Reading passage
___
Running the Last Mile Against the Run of Play

Even with all the events prior to the 2015 presidential election, a more studious management of the election’s ‘last mile’ would still have re-elected Jonathan.

 

 

 

 

 

 

 

 

 

 

 

Nigeria’s democracy is really evolving. My egbon, Olusegun Adeniyi’s book, Against the Run of Play, is a prudent inventory on the events and (mis)actions leading up to the 2015 presidential elections. To authenticate its validity, he interviewed some principal actors of that era except, President Muhammadu Buhari, the ultimate beneficiary of the election. For democracy to endure, it requires institutions such as a transparent electoral process, independent judiciary, free press and strong political parties. It also requires a scrupulous documentation of its significant moments and epochs. In this regard, the book and its author occupies an enviable space in this emerging Hall of Fame.
___
Collected data

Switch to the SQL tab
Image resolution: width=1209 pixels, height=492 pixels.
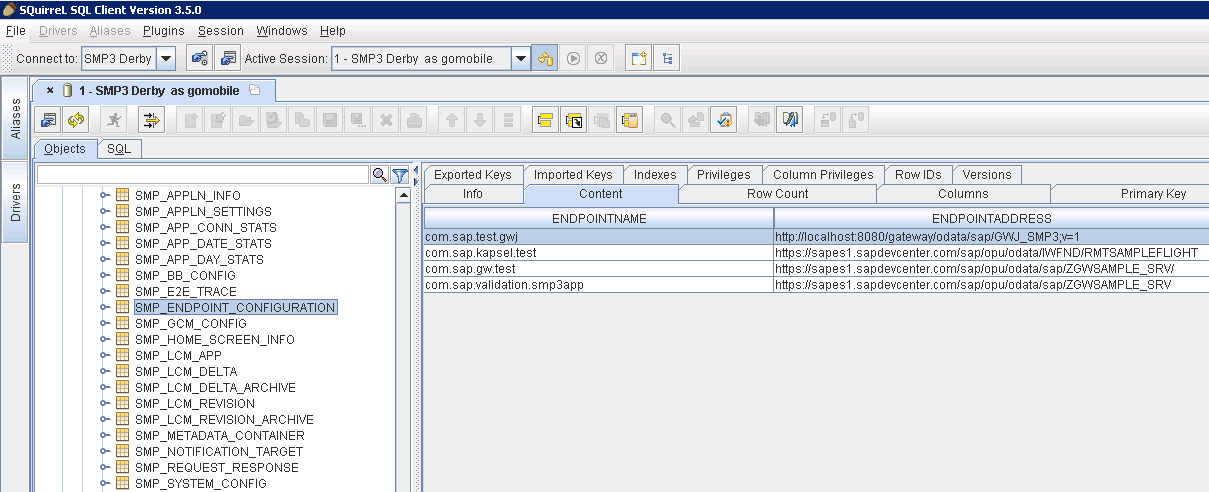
___
Problem statement
Write out the part of the article above on Nigeria's 2015 presidential election between "Running the Last" and "have re-elected Jonathan.", inclusive.

Expected answer
Running the Last Mile Against the Run of Play

Even with all the events prior to the 2015 presidential election, a more studious management of the election’s ‘last mile’ would still have re-elected Jonathan.